Well, January 6 is celebrated as the feast of the Epiphany, also once called Twelfth Night. It’s the day on which the arrival of the wisemen, to honor Jesus birth, is recognized.
Our church will be having the Sunday School kids do their big Epiphany procession during the service this Sunday. They really do a splendid job.
In Colombia, unless the 6th falls on a Monday anyway, they move it to the following Monday, in order to have a long weekend for partying. It’s like the end of navidades–or the beginning of carnavales, if you’re in Barranquilla, where everything is a reason to party.
Yes, we celebrate Epiphany (Episcopal here like Baker). We will have small cakes with prizes on Sunday for the Sunday school students, and act out the story of the wise guys, scuse me, kings. Not othersise a holiday here in NY state!
Not really. My wife is in charge of it this year and will simply be doing vanilla cupcakes with vanilla frosting. The kids won’t care much one way or the other!
Other people who’ve done it in the past have used other (more ambitious) recipes…I believe there’s something involving French almond something-or-other that is a traditional one (you can see that I know a TON about it), and someone once used a king cake recipe direct from New Orleans (or at least they SAID that’s what they did). If you’re curious I can see if I can dig that one up.

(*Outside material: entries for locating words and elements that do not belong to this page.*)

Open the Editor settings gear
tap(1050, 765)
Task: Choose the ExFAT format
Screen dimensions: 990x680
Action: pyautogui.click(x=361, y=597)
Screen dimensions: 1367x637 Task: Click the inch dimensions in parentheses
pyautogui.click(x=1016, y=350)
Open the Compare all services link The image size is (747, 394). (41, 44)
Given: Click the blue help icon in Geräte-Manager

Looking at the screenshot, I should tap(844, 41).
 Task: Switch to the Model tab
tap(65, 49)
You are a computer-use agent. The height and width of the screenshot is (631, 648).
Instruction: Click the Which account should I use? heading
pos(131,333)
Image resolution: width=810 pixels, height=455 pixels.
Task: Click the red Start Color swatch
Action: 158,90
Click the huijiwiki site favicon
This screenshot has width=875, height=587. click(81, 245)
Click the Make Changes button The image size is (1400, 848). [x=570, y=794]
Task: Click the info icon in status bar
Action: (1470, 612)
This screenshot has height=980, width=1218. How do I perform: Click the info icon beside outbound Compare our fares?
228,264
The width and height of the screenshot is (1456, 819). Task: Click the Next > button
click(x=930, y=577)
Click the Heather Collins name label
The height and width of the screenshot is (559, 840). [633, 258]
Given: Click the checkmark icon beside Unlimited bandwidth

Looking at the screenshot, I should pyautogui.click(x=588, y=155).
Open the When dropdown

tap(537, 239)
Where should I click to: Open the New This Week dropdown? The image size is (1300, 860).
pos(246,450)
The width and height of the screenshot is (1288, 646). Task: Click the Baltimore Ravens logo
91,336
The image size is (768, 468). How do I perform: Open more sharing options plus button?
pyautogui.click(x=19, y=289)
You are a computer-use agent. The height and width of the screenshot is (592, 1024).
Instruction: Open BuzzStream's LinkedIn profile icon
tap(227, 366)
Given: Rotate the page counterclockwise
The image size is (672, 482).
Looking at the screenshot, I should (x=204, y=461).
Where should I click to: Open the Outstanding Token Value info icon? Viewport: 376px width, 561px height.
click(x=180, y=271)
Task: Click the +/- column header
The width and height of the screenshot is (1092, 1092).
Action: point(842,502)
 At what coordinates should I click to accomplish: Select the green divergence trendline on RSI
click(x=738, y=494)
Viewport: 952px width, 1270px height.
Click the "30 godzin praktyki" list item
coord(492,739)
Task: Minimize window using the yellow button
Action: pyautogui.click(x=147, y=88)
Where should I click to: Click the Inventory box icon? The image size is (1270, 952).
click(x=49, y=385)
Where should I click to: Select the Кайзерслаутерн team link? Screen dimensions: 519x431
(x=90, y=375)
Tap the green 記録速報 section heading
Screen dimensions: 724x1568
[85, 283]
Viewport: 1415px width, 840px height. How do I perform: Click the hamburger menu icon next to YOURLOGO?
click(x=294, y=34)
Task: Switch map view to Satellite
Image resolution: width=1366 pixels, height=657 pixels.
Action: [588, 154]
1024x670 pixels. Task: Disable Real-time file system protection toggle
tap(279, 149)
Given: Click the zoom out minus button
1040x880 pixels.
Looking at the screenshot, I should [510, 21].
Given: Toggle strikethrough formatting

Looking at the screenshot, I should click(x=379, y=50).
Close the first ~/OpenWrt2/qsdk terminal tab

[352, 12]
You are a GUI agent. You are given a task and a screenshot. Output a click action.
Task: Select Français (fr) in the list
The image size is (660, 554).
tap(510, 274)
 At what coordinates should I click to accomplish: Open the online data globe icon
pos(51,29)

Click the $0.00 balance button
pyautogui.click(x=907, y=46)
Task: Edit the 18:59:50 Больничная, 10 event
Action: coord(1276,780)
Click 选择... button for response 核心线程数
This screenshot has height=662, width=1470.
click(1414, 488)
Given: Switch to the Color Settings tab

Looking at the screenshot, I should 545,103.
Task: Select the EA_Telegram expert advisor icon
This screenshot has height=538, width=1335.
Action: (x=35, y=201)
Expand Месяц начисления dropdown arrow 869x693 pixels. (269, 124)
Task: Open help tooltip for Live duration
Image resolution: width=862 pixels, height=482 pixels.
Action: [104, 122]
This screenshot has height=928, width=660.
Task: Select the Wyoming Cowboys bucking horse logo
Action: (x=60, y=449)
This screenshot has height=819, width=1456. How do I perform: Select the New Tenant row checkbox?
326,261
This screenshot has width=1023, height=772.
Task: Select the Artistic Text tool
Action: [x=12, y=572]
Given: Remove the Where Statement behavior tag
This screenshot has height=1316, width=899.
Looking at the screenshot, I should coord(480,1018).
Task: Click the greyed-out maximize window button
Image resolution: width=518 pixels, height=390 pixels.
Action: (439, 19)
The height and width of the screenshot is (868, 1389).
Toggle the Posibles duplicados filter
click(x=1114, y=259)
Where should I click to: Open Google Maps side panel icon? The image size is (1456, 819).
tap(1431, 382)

My wife does say there are lots of more traditional (or at least traditional-sounding) recipes on Pinterest, if that floats anyone’s boat. Me, I’m fine with the vanilla for the Sunday school kids (and teachers, of whom I am one…).
Lord’a’mercy, no it wasn’t! I mean, it’s part of the Christmas season, but it’s not Christmas day.
Christmas is Christmas, the Epiphany is the Epiphany. Different feasts. The Epiphany is the traditional gift-giving day in many places, although it may be different people who bring the gifts: in (some parts of?) Italy it’s the Befana (a good spirit/fae/witch whose name derives from Epifania), in Spain the Reyes Magos…
And yes, in Spain we celebrate it. It might be the one national holiday that will be impossible to remove, despite having Christian roots, as it is the one Christian holiday that inmigrants with other religions adapt quickly: Muslims who won’t take part in many other celebrations due to the Christian roots will bring their kids to the cabalgata (the parade) on the 5th and let them take part if their school does.
We do have a special cake, Baker, although recipes vary. It’s called a roscón de reyes. It’s a hard, large donut-shaped cake, generally split in half with whipped cream in between the two layers, and with sugared fruit and a sprinkling of sugar on top. There is one little figurine inside called the bean (in the oldest recipes, it is an actual bean): in theory, he who finds it is supposed to pay for the cake (never seen it happen).
In Olite they have a tradition called el rey de la faba, the king of the bean: children are given a large meal ending with roscones and there is only one bean. The one who finds it is crowned king of the bean for that year and presides the celebrations.
Ulf the Unwashed, I did find the following pastry with almond paste!
Nava, that link mentions the bean too.
I have recipes for king’s cakes from New Orleans style cookbooks, but I wasn’t sure if they were the same thing as they seem to be eaten at carnival time, just before Lent. They also are said to have a little figure, or bean, hidden in them.
I can’t vow for this recipe (I don’t bake), but the pics look like the usual article and the explanations are in English. It says we got it from France and the French for an Eslavic cook, but that doesn’t seem to match with records of Rey de la Faba celebrations way before Louis XV. Wherever we got it from, it’s good, but it’s also good we only eat it once a year because that thing’s a dietetic bomb.
Right now there is a wave of trying variations on it: some bakers have offered your choice of sweetened or unsweetened cream for years; now there’s also varieties where the roll is marzipan or a big bagel.